Lassen wir uns beispielsweise die Wahlprogramme verschiedener Parteien bzgl. bestimmter Schwerpunkte (direkter Demokratie) von KI zusammenfassen oder uns Verwaltungsakte in einfache Sprache übersetzen, so kann dies eine wichtige Hilfe für mehr Transparenz und Partizipation im politischen System sein. Jedoch ist es auch ein Einfallstor für Manipulationen aller Art. KI kann also ein wichtiges Hilfsmittel sein (und ist es auch schon), das wir heute schon nicht mehr verbieten können. Aber nur wenn wir das nötige Licht ins Dunkel bringen.

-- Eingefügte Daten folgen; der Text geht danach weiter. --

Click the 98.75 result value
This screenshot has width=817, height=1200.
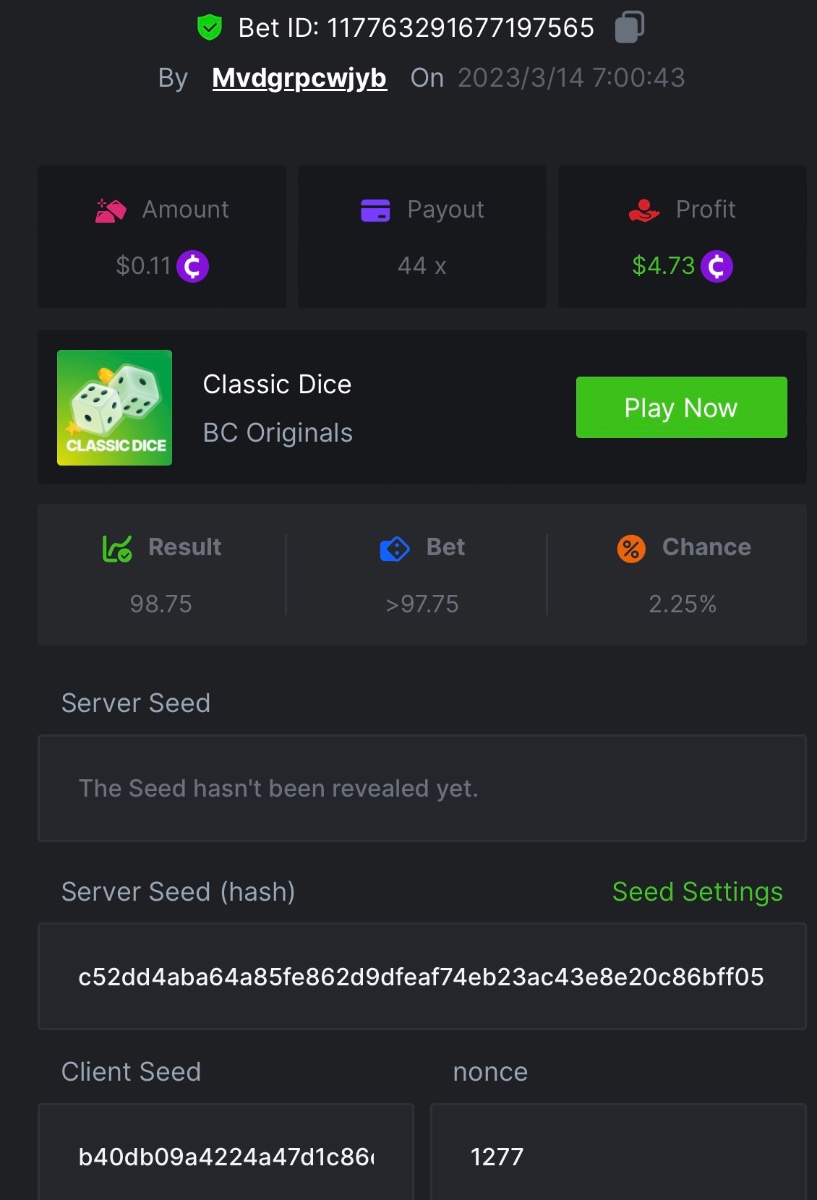click(x=161, y=604)
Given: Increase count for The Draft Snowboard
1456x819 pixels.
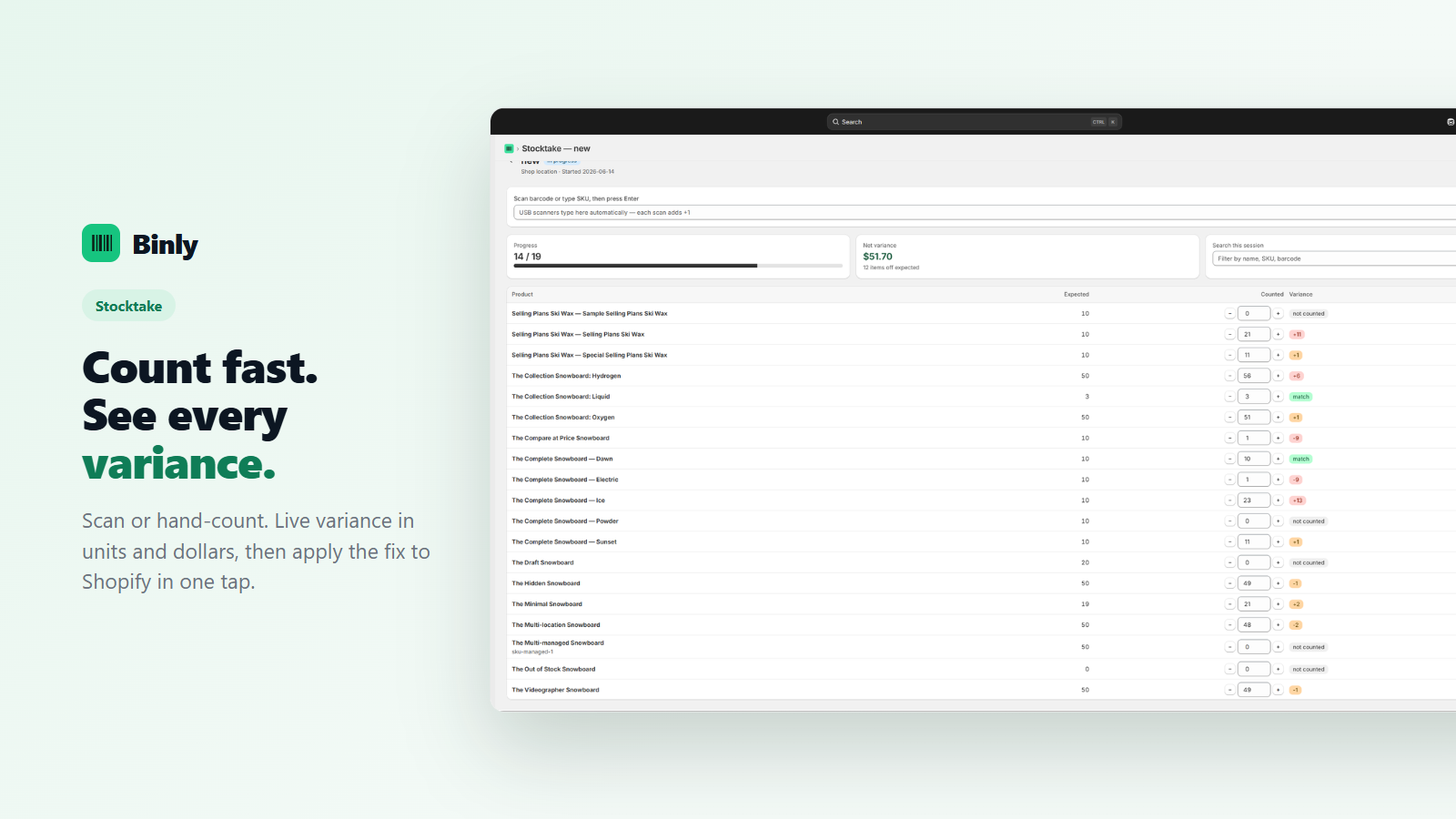Looking at the screenshot, I should [x=1278, y=562].

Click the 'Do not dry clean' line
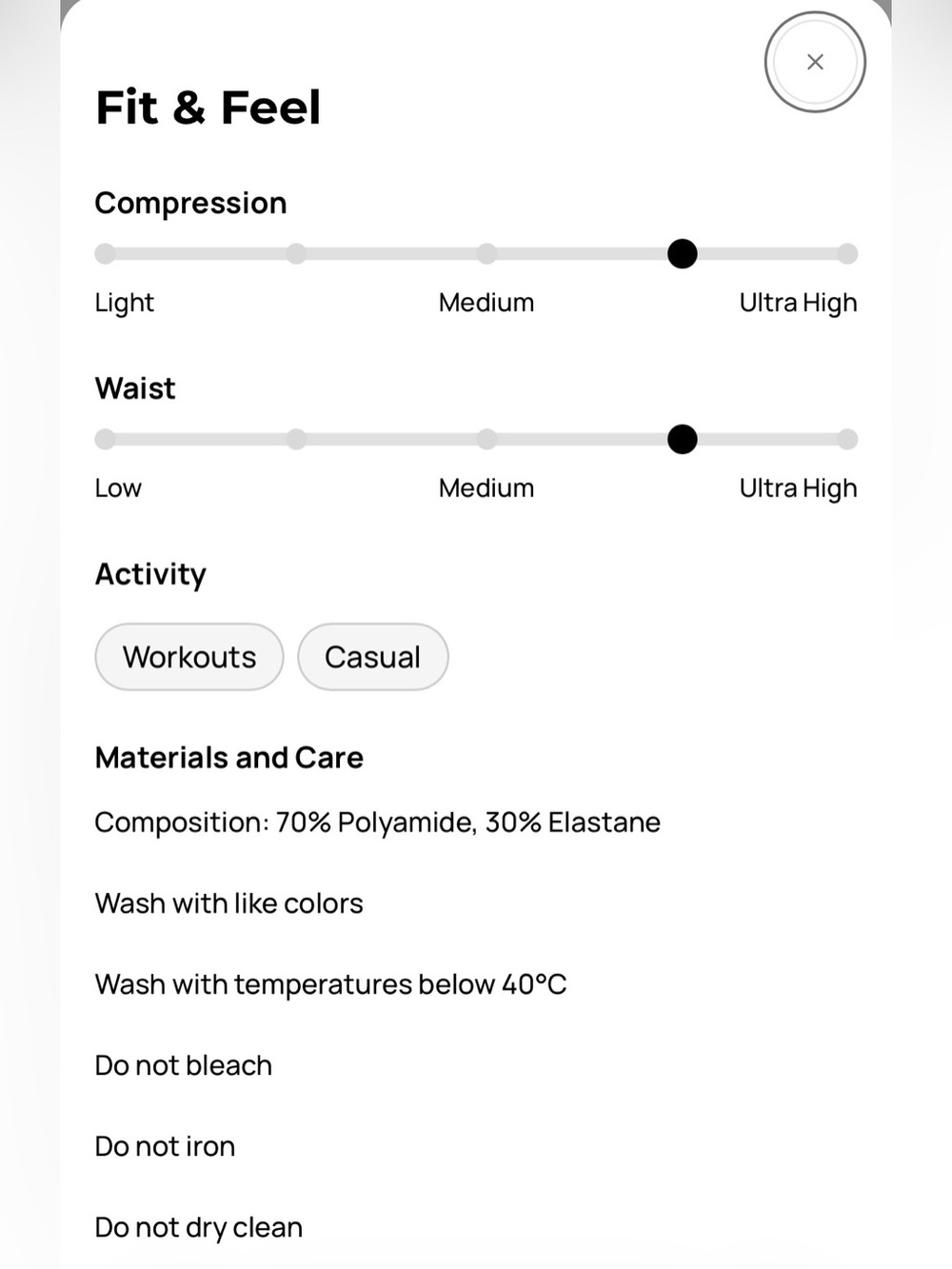click(199, 1228)
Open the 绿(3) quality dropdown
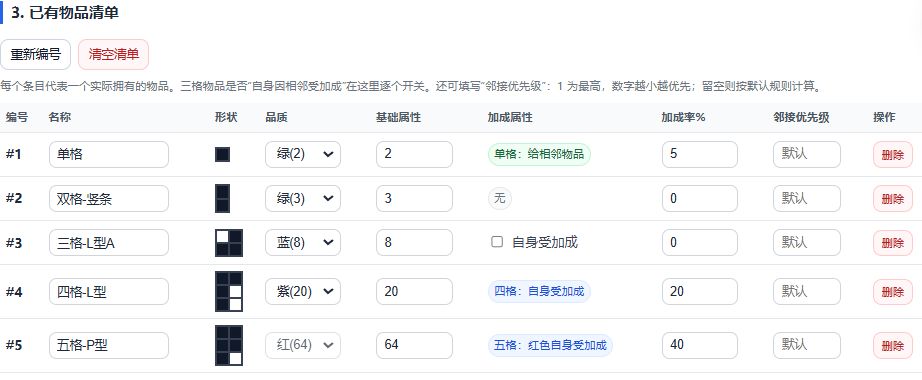Image resolution: width=922 pixels, height=380 pixels. (x=303, y=198)
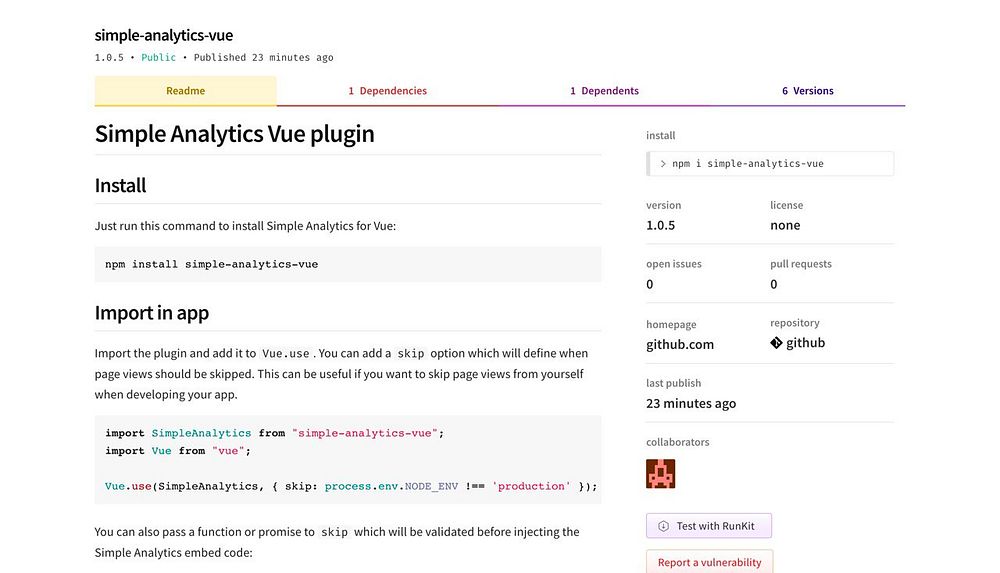Open the 1 Dependents tab
This screenshot has width=1000, height=573.
(604, 91)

5. Demokratie + KI = Demo-KI?
Die großen Visionen sind noch weit weg. Von einer KI-Revolution ganz zu schweigen. Dennoch wird KI schon heute in Parlamenten, Verwaltungen und von Politikerinnen und Politikern genutzt. Vieles befindet sich dabei noch in der Testphase. Dennoch müssen die grundlegenden Weichen heute schon gestellt und immer wieder angepasst werden. Denn manche Entwicklungen können wir uns aktuell noch nicht einmal vorstellen. Bisher herrscht aber Einigkeit, dass KI an sich niemals demokratische Legitimation ersetzen kann. Es ist ein Werkzeug, um im besten Fall gute Empfehlungen zu geben. Die finale Entscheidung sollte aber immer bei den Menschen liegen. KI kann etwa gute Datengrundlagen liefern zum Meinungsbild in der Bevölkerung, Lobbyismus und Machtstrukturen im Gesetzgebungsprozess aufzeigen und dadurch deren Einfluss beschränken. Oder neue Lösungsräume generieren, in denen verschiedene Meinungen zusammengebracht werden können. Zukünftig könnte, wenn es nach Simon Bölts (Input 2 Tag) geht, eine KI helfen, polarisierte Lager wieder zusammenzuführen und Mehrheiten in einer pluralistischen Gesellschaft zu finden. Indem Algorithmen gezielt so programmiert werden, dass sie Filterblasen aufbrechen und Menschen mit unterschiedlichen Ansichten in Berührung bringen. Die KI würde hier Meinungsaustausch strukturieren und organisieren, damit eine größere Vielzahl von Meinungen in Debatten auch tatsächlich vorkommen können.